*TASK REQUIREMENTS*
Starting at the first line and ending at the last, output the data exactly.

[Data records]

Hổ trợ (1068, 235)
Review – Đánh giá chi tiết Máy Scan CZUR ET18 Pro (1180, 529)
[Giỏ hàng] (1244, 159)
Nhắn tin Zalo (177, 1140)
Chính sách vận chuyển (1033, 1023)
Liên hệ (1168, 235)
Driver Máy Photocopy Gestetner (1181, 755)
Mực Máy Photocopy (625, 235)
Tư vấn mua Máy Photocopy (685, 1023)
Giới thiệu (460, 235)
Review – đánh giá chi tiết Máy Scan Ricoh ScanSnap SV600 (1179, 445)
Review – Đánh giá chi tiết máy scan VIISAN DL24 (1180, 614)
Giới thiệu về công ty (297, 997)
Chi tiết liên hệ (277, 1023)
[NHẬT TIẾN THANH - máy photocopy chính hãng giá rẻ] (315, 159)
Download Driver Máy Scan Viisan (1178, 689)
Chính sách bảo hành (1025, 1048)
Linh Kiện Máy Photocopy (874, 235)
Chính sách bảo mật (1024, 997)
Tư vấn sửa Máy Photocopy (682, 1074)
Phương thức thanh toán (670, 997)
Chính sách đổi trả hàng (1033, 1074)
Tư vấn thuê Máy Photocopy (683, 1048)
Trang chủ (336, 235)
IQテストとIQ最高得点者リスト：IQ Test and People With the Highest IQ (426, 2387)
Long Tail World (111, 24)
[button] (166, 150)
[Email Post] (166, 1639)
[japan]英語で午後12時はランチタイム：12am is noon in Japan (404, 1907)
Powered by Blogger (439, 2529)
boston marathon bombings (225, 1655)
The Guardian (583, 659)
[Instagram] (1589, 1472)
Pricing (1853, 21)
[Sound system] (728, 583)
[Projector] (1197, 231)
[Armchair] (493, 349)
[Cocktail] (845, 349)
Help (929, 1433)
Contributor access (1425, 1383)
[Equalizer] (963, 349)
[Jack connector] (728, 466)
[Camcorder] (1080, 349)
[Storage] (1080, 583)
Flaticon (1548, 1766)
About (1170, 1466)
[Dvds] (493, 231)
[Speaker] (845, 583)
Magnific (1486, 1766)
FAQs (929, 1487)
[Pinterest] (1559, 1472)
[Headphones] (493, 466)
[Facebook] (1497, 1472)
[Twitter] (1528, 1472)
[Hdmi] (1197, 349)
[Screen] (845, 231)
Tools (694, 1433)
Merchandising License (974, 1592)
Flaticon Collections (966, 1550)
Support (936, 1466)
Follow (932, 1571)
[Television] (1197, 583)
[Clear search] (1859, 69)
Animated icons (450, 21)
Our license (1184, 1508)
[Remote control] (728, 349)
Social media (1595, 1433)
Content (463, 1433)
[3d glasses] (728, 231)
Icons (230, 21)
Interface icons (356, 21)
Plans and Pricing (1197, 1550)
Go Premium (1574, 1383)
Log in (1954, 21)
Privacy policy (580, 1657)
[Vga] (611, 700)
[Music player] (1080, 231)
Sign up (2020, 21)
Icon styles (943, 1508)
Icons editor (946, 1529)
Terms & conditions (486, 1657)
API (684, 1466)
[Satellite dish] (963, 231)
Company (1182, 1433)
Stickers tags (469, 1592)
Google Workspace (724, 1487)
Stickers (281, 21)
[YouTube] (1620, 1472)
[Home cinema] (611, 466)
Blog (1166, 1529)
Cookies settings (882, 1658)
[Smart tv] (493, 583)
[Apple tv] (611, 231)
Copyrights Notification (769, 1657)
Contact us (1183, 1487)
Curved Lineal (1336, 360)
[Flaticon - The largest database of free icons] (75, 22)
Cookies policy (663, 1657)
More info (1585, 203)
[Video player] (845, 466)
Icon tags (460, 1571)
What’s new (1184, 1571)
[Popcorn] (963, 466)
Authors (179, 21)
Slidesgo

*ANSWER TO THE PROBLEM*
Hổ trợ (1068, 235)
Review – Đánh giá chi tiết Máy Scan CZUR ET18 Pro (1180, 529)
[Giỏ hàng] (1244, 159)
Nhắn tin Zalo (177, 1140)
Chính sách vận chuyển (1033, 1023)
Liên hệ (1168, 235)
Driver Máy Photocopy Gestetner (1181, 755)
Mực Máy Photocopy (625, 235)
Tư vấn mua Máy Photocopy (685, 1023)
Giới thiệu (460, 235)
Review – đánh giá chi tiết Máy Scan Ricoh ScanSnap SV600 (1179, 445)
Review – Đánh giá chi tiết máy scan VIISAN DL24 (1180, 614)
Giới thiệu về công ty (297, 997)
Chi tiết liên hệ (277, 1023)
[NHẬT TIẾN THANH - máy photocopy chính hãng giá rẻ] (315, 159)
Download Driver Máy Scan Viisan (1178, 689)
Chính sách bảo hành (1025, 1048)
Linh Kiện Máy Photocopy (874, 235)
Chính sách bảo mật (1024, 997)
Tư vấn sửa Máy Photocopy (682, 1074)
Phương thức thanh toán (670, 997)
Chính sách đổi trả hàng (1033, 1074)
Tư vấn thuê Máy Photocopy (683, 1048)
Trang chủ (336, 235)
IQテストとIQ最高得点者リスト：IQ Test and People With the Highest IQ (426, 2387)
Long Tail World (111, 24)
[button] (166, 150)
[Email Post] (166, 1639)
[japan]英語で午後12時はランチタイム：12am is noon in Japan (404, 1907)
Powered by Blogger (439, 2529)
boston marathon bombings (225, 1655)
The Guardian (583, 659)
[Instagram] (1589, 1472)
Pricing (1853, 21)
[Sound system] (728, 583)
[Projector] (1197, 231)
[Armchair] (493, 349)
[Cocktail] (845, 349)
Help (929, 1433)
Contributor access (1425, 1383)
[Equalizer] (963, 349)
[Jack connector] (728, 466)
[Camcorder] (1080, 349)
[Storage] (1080, 583)
Flaticon (1548, 1766)
About (1170, 1466)
[Dvds] (493, 231)
[Speaker] (845, 583)
Magnific (1486, 1766)
FAQs (929, 1487)
[Pinterest] (1559, 1472)
[Headphones] (493, 466)
[Facebook] (1497, 1472)
[Twitter] (1528, 1472)
[Hdmi] (1197, 349)
[Screen] (845, 231)
Tools (694, 1433)
Merchandising License (974, 1592)
Flaticon Collections (966, 1550)
Support (936, 1466)
Follow (932, 1571)
[Television] (1197, 583)
[Clear search] (1859, 69)
Animated icons (450, 21)
Our license (1184, 1508)
[Remote control] (728, 349)
Social media (1595, 1433)
Content (463, 1433)
[3d glasses] (728, 231)
Icons (230, 21)
Interface icons (356, 21)
Plans and Pricing (1197, 1550)
Go Premium (1574, 1383)
Log in (1954, 21)
Privacy policy (580, 1657)
[Vga] (611, 700)
[Music player] (1080, 231)
Sign up (2020, 21)
Icon styles (943, 1508)
Icons editor (946, 1529)
Terms & conditions (486, 1657)
API (684, 1466)
[Satellite dish] (963, 231)
Company (1182, 1433)
Stickers tags (469, 1592)
Google Workspace (724, 1487)
Stickers (281, 21)
[YouTube] (1620, 1472)
[Home cinema] (611, 466)
Blog (1166, 1529)
Cookies settings (882, 1658)
[Smart tv] (493, 583)
[Apple tv] (611, 231)
Copyrights Notification (769, 1657)
Contact us (1183, 1487)
Curved Lineal (1336, 360)
[Flaticon - The largest database of free icons] (75, 22)
Cookies policy (663, 1657)
More info (1585, 203)
[Video player] (845, 466)
Icon tags (460, 1571)
What’s new (1184, 1571)
[Popcorn] (963, 466)
Authors (179, 21)
Slidesgo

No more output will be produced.